3. Bayesian Framework

Given data, \({\boldsymbol{y}}\), in the form of time-series of daily counts and the model predictions \({\boldsymbol{n}}\) for the number of new symptomatic counts daily for the same time range, we employ a Bayesian framework to calibrate the epidemiological model parameters. The discrepancy between the data and the model is written as

\begin{equation} \boldsymbol{y} = \boldsymbol{n}(\Theta)+\epsilon \label{eq:discrepancy} \end{equation}

Here, \(\Theta\) is a vector of model parameters, and \({\epsilon}\) represents the statistical discrepancy between the model and the data. The elements of \(\Theta\) depend on either the number of epidemic waves being modeled or on the number of adjacent regions. In the current version the framework can either model multiple epidemic waves for one region or forecast the dynamics of one wave for multiple regions

The error model encapsulates, in this context, both errors in the observations as well as errors due to imperfect modeling choices. The observation errors include variations due to testing capabilities as well as errors when tests are interpreted. Values for the vector of parameters \(\Theta\) is estimated in the form of a multivariate PDF via Bayes theorem

\begin{equation} p(\Theta\vert \boldsymbol{y})\propto p(\boldsymbol{y}\vert\Theta) p(\Theta) \label{eq:bayes} \end{equation}

where \(p(\Theta\vert\boldsymbol{y})\) is the posterior distribution we are seeking after observing the data \({\boldsymbol{y}}\), \(p(\boldsymbol{y}\vert\Theta)\) is the likelihood of observing the data \({\boldsymbol{y}}\) for a particular set of values for the model parameters \(\Theta\), and \(p(\Theta)\) encapsulates any prior information available for the model parameters. Bayesian methods are well-suited for dealing with heterogeneous sources of uncertainty, in this case from our modeling assumptions, i.e. model and parametric uncertainties, as well as the communicated daily counts of COVID-19 new cases, i.e. experimental errors.

3.1. Multiple Epidemic Waves

For the single region/multiple epidemic waves case, \(\Theta\) can be represented as

\begin{equation} \Theta=\Theta^{(1)}\cup\Theta^{(2)}\cup\ldots\cup\Theta^{(K)}\cup\Theta^{(\epsilon)} \label{eq:param_vec_def} \end{equation}

where \(\Theta^{(j)}\) are the parameter for the j-th wave of infections, K is the number of waves and \(\Theta^{(\epsilon)}\) are parameters for the error model.
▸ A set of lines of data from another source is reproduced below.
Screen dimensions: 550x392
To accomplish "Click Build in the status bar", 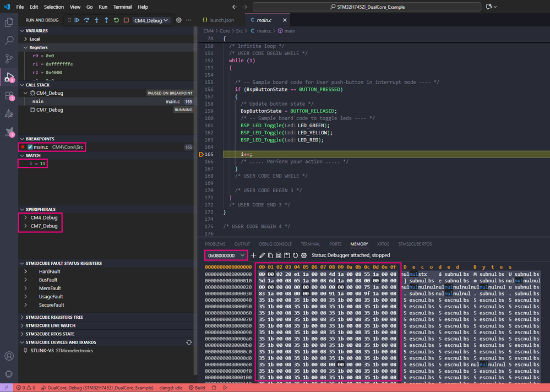I will pos(197,388).
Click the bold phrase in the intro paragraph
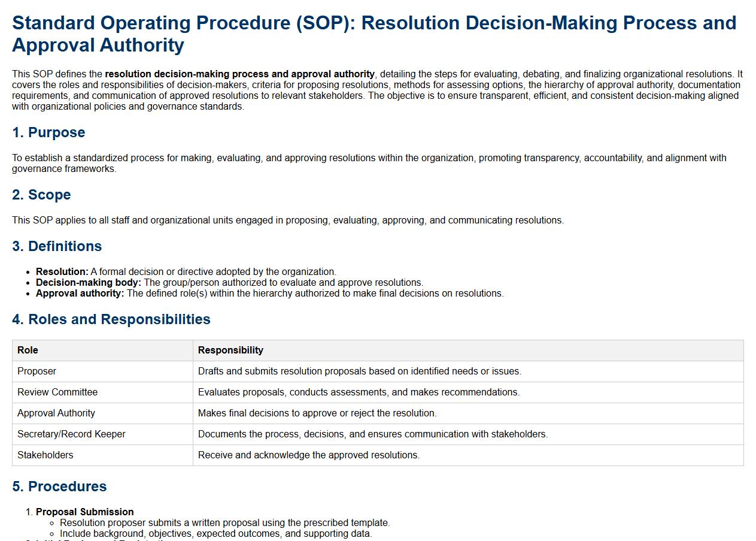The width and height of the screenshot is (756, 541). pyautogui.click(x=239, y=74)
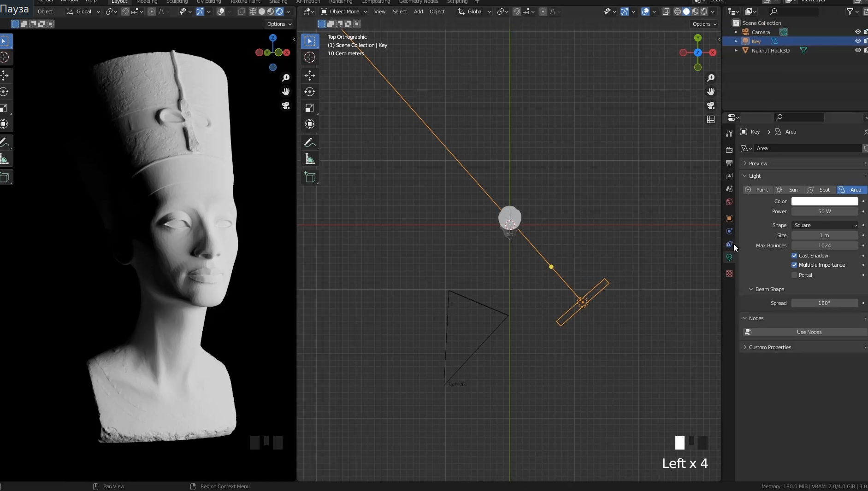Open the Add menu in viewport header

click(418, 12)
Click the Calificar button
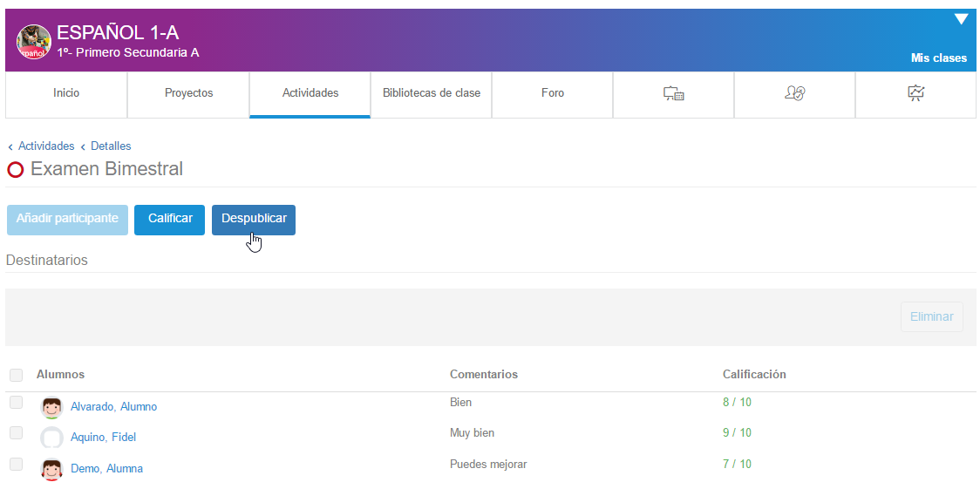Screen dimensions: 980x489 click(x=170, y=220)
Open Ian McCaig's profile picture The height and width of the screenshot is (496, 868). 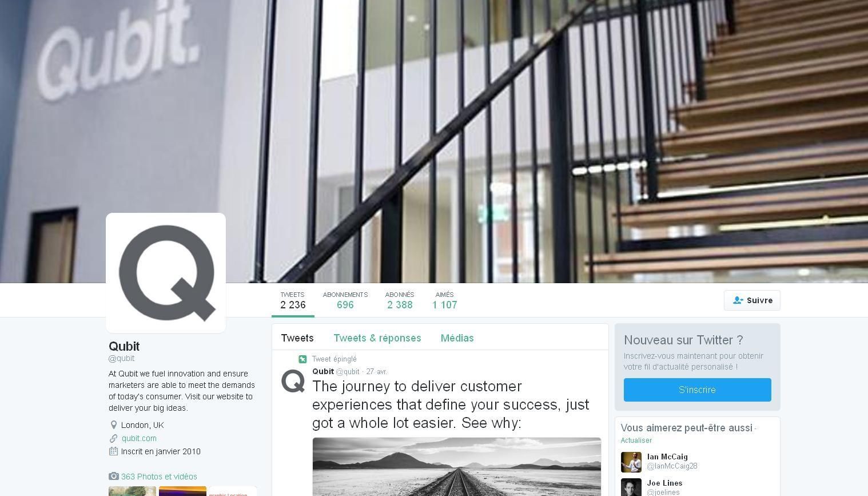631,462
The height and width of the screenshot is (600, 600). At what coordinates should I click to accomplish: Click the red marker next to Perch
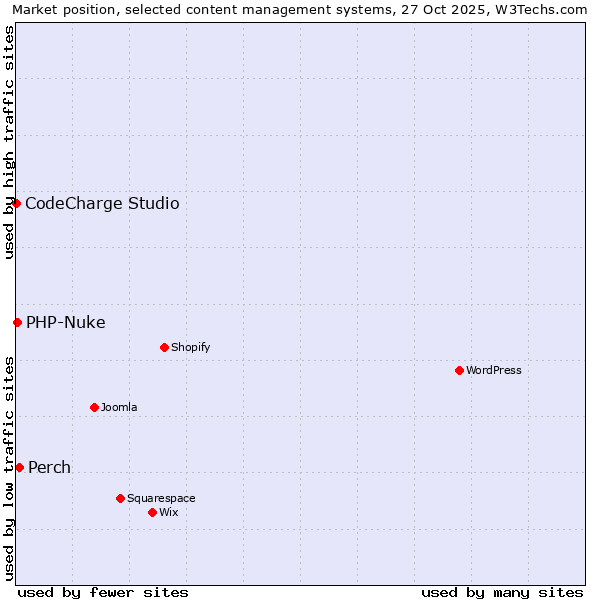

The parameters for each wave are given by

\begin{equation} \Theta^{(j)}=\{\Delta t_j,N_j,k_j,\theta_j\} \end{equation}

For the first epidemic wave \(\Delta t_1=t_0\). The error model consists of two componets, i.e. \(\Theta^{(\epsilon)}=\{\sigma_a,\sigma_m\}\).

3.2. Multiple Regions

For the single region/multiple epidemic waves case, \(\Theta\) can be similarly represented as a concatenated vectors of parameters as above where \(\Theta^{(j)}\) now represents the set of parameters for region j. The component \(\Theta^{(\epsilon)}\) is now given by

\begin{equation} \Theta^{(\epsilon)}=\{\tau_{\Phi}^2,\lambda,\sigma_a,\sigma_m\} \end{equation}

where \(\tau_{\Phi}^2\) and \(\lambda\) are components of the correlation model between adjacent regions.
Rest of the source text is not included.